--- RECORDS FOR THE TASK ---
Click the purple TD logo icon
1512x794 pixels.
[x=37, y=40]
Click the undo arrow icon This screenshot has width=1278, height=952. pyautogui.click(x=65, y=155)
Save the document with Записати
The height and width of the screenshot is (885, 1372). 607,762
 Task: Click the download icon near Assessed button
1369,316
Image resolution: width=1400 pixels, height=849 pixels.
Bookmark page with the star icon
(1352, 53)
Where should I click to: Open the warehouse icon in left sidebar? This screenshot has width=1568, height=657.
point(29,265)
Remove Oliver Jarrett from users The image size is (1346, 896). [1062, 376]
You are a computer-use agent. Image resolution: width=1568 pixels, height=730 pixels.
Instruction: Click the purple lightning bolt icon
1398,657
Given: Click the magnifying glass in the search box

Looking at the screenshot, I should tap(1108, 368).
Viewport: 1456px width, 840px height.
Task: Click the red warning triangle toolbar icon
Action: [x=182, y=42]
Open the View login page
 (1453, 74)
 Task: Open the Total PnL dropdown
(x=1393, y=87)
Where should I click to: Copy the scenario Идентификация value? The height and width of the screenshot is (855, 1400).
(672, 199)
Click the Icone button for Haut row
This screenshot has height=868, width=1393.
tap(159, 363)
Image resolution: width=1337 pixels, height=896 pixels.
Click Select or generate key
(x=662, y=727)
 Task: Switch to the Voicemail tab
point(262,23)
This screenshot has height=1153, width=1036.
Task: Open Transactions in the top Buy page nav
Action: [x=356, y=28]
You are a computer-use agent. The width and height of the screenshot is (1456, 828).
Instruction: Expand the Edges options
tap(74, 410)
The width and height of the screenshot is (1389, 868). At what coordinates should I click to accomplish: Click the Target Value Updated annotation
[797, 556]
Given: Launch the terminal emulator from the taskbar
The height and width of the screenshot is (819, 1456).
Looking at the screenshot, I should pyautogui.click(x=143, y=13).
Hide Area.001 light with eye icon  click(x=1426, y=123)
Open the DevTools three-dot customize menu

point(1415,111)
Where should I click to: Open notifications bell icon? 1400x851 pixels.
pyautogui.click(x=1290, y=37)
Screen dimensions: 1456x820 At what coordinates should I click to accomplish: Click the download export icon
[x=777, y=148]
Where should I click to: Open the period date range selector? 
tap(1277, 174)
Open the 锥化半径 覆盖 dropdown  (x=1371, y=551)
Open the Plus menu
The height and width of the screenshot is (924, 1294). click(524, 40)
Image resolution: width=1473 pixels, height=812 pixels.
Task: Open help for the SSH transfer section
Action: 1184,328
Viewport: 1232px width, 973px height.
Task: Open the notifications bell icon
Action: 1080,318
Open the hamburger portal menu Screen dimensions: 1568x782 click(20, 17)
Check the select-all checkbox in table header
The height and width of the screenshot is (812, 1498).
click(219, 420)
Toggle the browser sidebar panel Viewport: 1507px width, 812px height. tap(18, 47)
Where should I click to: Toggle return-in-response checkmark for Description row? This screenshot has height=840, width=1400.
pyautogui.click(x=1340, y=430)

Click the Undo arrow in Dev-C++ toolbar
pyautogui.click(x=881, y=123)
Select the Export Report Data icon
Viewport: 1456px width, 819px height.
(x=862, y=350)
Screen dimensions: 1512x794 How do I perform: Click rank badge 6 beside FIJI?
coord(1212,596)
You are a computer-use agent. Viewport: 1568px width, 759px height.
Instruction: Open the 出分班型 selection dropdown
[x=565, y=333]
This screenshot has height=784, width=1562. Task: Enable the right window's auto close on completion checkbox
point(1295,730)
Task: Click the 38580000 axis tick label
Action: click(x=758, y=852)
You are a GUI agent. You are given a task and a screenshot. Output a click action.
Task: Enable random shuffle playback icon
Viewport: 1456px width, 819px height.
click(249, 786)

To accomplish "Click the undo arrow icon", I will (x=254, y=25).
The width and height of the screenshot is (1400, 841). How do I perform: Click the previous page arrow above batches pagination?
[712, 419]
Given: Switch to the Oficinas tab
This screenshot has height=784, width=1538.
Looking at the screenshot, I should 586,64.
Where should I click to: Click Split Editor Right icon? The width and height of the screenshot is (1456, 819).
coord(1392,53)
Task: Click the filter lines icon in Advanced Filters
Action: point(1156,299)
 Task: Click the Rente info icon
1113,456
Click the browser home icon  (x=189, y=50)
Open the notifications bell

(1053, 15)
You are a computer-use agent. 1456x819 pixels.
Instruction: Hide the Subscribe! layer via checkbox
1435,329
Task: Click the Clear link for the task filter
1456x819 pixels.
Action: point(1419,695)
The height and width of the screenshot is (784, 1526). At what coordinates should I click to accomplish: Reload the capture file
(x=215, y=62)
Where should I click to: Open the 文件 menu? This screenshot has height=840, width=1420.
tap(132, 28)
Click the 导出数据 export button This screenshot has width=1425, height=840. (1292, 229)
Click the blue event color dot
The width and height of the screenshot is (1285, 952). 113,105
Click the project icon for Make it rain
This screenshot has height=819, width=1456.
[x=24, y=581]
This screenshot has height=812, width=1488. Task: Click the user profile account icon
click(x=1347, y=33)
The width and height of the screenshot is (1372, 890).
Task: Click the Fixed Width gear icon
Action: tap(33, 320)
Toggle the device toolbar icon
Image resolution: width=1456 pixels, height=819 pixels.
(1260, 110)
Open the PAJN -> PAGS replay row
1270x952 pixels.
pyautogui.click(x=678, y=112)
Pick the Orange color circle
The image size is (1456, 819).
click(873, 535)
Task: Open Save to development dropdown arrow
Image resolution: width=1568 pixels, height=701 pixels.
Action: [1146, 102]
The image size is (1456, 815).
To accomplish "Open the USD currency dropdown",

--- WHAT NEEDS TO BE DONE ---
An exact copy of all the entries is what's needed; write it out.

--- TASK OUTPUT ---
Click the purple TD logo icon
1512x794 pixels.
[x=37, y=40]
Click the undo arrow icon This screenshot has width=1278, height=952. pyautogui.click(x=65, y=155)
Save the document with Записати
The height and width of the screenshot is (885, 1372). 607,762
 Task: Click the download icon near Assessed button
1369,316
Image resolution: width=1400 pixels, height=849 pixels.
Bookmark page with the star icon
(1352, 53)
Where should I click to: Open the warehouse icon in left sidebar? This screenshot has width=1568, height=657.
point(29,265)
Remove Oliver Jarrett from users The image size is (1346, 896). [1062, 376]
You are a computer-use agent. Image resolution: width=1568 pixels, height=730 pixels.
Instruction: Click the purple lightning bolt icon
1398,657
Given: Click the magnifying glass in the search box

Looking at the screenshot, I should tap(1108, 368).
Viewport: 1456px width, 840px height.
Task: Click the red warning triangle toolbar icon
Action: [x=182, y=42]
Open the View login page
 (1453, 74)
 Task: Open the Total PnL dropdown
(x=1393, y=87)
Where should I click to: Copy the scenario Идентификация value? The height and width of the screenshot is (855, 1400).
(672, 199)
Click the Icone button for Haut row
This screenshot has height=868, width=1393.
tap(159, 363)
Image resolution: width=1337 pixels, height=896 pixels.
Click Select or generate key
(x=662, y=727)
 Task: Switch to the Voicemail tab
point(262,23)
This screenshot has height=1153, width=1036.
Task: Open Transactions in the top Buy page nav
Action: [x=356, y=28]
You are a computer-use agent. The width and height of the screenshot is (1456, 828).
Instruction: Expand the Edges options
tap(74, 410)
The width and height of the screenshot is (1389, 868). At what coordinates should I click to accomplish: Click the Target Value Updated annotation
[797, 556]
Given: Launch the terminal emulator from the taskbar
The height and width of the screenshot is (819, 1456).
Looking at the screenshot, I should pyautogui.click(x=143, y=13).
Hide Area.001 light with eye icon  click(x=1426, y=123)
Open the DevTools three-dot customize menu

point(1415,111)
Where should I click to: Open notifications bell icon? 1400x851 pixels.
pyautogui.click(x=1290, y=37)
Screen dimensions: 1456x820 At what coordinates should I click to accomplish: Click the download export icon
[x=777, y=148]
Where should I click to: Open the period date range selector? 
tap(1277, 174)
Open the 锥化半径 覆盖 dropdown  (x=1371, y=551)
Open the Plus menu
The height and width of the screenshot is (924, 1294). click(524, 40)
Image resolution: width=1473 pixels, height=812 pixels.
Task: Open help for the SSH transfer section
Action: 1184,328
Viewport: 1232px width, 973px height.
Task: Open the notifications bell icon
Action: 1080,318
Open the hamburger portal menu Screen dimensions: 1568x782 click(20, 17)
Check the select-all checkbox in table header
The height and width of the screenshot is (812, 1498).
click(219, 420)
Toggle the browser sidebar panel Viewport: 1507px width, 812px height. tap(18, 47)
Where should I click to: Toggle return-in-response checkmark for Description row? This screenshot has height=840, width=1400.
pyautogui.click(x=1340, y=430)

Click the Undo arrow in Dev-C++ toolbar
pyautogui.click(x=881, y=123)
Select the Export Report Data icon
Viewport: 1456px width, 819px height.
(x=862, y=350)
Screen dimensions: 1512x794 How do I perform: Click rank badge 6 beside FIJI?
coord(1212,596)
You are a computer-use agent. Viewport: 1568px width, 759px height.
Instruction: Open the 出分班型 selection dropdown
[x=565, y=333]
This screenshot has height=784, width=1562. Task: Enable the right window's auto close on completion checkbox
point(1295,730)
Task: Click the 38580000 axis tick label
Action: click(x=758, y=852)
You are a GUI agent. You are given a task and a screenshot. Output a click action.
Task: Enable random shuffle playback icon
Viewport: 1456px width, 819px height.
click(249, 786)

To accomplish "Click the undo arrow icon", I will (x=254, y=25).
The width and height of the screenshot is (1400, 841). How do I perform: Click the previous page arrow above batches pagination?
[712, 419]
Given: Switch to the Oficinas tab
This screenshot has height=784, width=1538.
Looking at the screenshot, I should 586,64.
Where should I click to: Click Split Editor Right icon? The width and height of the screenshot is (1456, 819).
coord(1392,53)
Task: Click the filter lines icon in Advanced Filters
Action: point(1156,299)
 Task: Click the Rente info icon
1113,456
Click the browser home icon  (x=189, y=50)
Open the notifications bell

(1053, 15)
You are a computer-use agent. 1456x819 pixels.
Instruction: Hide the Subscribe! layer via checkbox
1435,329
Task: Click the Clear link for the task filter
1456x819 pixels.
Action: point(1419,695)
The height and width of the screenshot is (784, 1526). At what coordinates should I click to accomplish: Reload the capture file
(x=215, y=62)
Where should I click to: Open the 文件 menu? This screenshot has height=840, width=1420.
tap(132, 28)
Click the 导出数据 export button This screenshot has width=1425, height=840. (1292, 229)
Click the blue event color dot
The width and height of the screenshot is (1285, 952). 113,105
Click the project icon for Make it rain
This screenshot has height=819, width=1456.
[x=24, y=581]
This screenshot has height=812, width=1488. Task: Click the user profile account icon
click(x=1347, y=33)
The width and height of the screenshot is (1372, 890).
Task: Click the Fixed Width gear icon
Action: tap(33, 320)
Toggle the device toolbar icon
Image resolution: width=1456 pixels, height=819 pixels.
(1260, 110)
Open the PAJN -> PAGS replay row
1270x952 pixels.
pyautogui.click(x=678, y=112)
Pick the Orange color circle
The image size is (1456, 819).
click(873, 535)
Task: Open Save to development dropdown arrow
Image resolution: width=1568 pixels, height=701 pixels.
Action: [1146, 102]
The image size is (1456, 815).
To accomplish "Open the USD currency dropdown",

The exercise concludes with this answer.